Rispetto alla suture craniali, ha segnalato che sono in processo di chiusura, includendo la fontanella, processo che avviene durante l’infanzia, anche se può durare più tempo a causa di diversi fattori. La dentatura mostra dati specifici rispetto all’età del bambino, infatti mostra denti primari tanto nelle mascelle come nella mandibola. I secondi molari sono in processo di eruzione, il che indicherebbe che l’individuo aveva fra i tre e i quattro anni.

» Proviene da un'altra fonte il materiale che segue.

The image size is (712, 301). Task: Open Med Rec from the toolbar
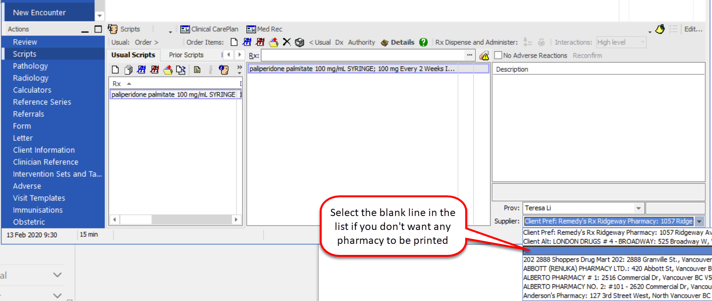(x=265, y=29)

In relazione alla seconda mummia, essa corrisponde ad un neonato da zero a un anno e ha il cranio incompleto, visto che si rinvenirono solo le ossa parietali e occipitali articolate alla parte posteriore del cranio.
Elva Torres ha segnalato che entrambi i resti furono rinvenuti mediante il saccheggio e ciò si evidenzia per la mancanza di alcuni pezzi e dell’arredo funerario che era d’uso nel periodo preispanico.
L’archeologo Domingo Farfán ha spiegato che le deformazioni craniche preispaniche si realizzavano con piccole tavole, corde e cinte sulla testa dei minori di tre anni in diversi villaggi del Tahuantinsuyo (l’Impero Inca) come un emblema di posizione sociale o un segno di tipo religioso.